Set exercise
Copy the lines below word for word, leaving out the pictures.

════════════════

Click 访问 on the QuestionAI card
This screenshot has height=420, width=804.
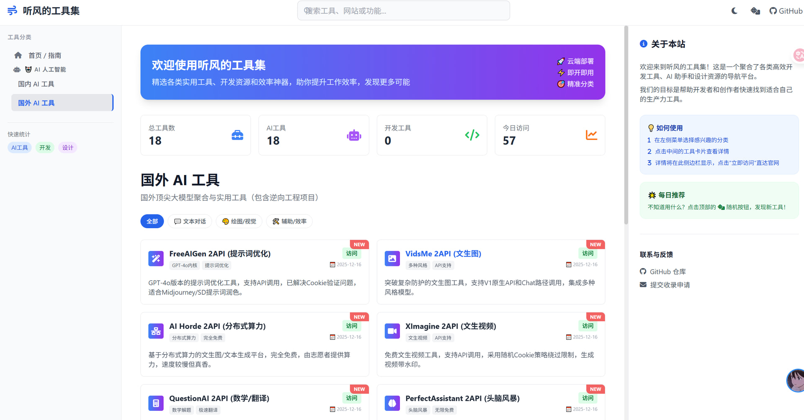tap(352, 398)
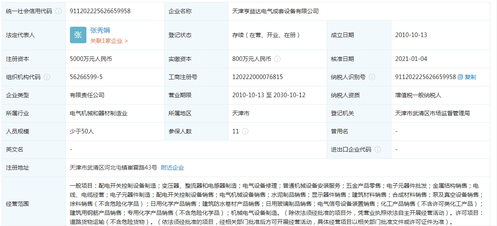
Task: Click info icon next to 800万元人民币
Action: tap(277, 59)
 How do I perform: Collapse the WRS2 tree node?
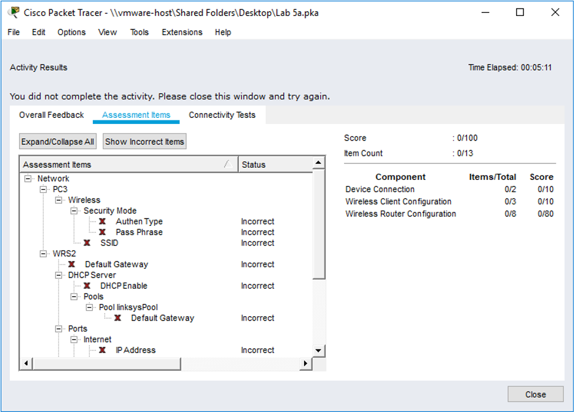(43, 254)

════════════════

Final result
Click 访问 on the QuestionAI card
This screenshot has height=420, width=804.
tap(352, 398)
Task: Click info icon next to 800万元人民币
Action: tap(277, 59)
 How do I perform: Collapse the WRS2 tree node?
(43, 254)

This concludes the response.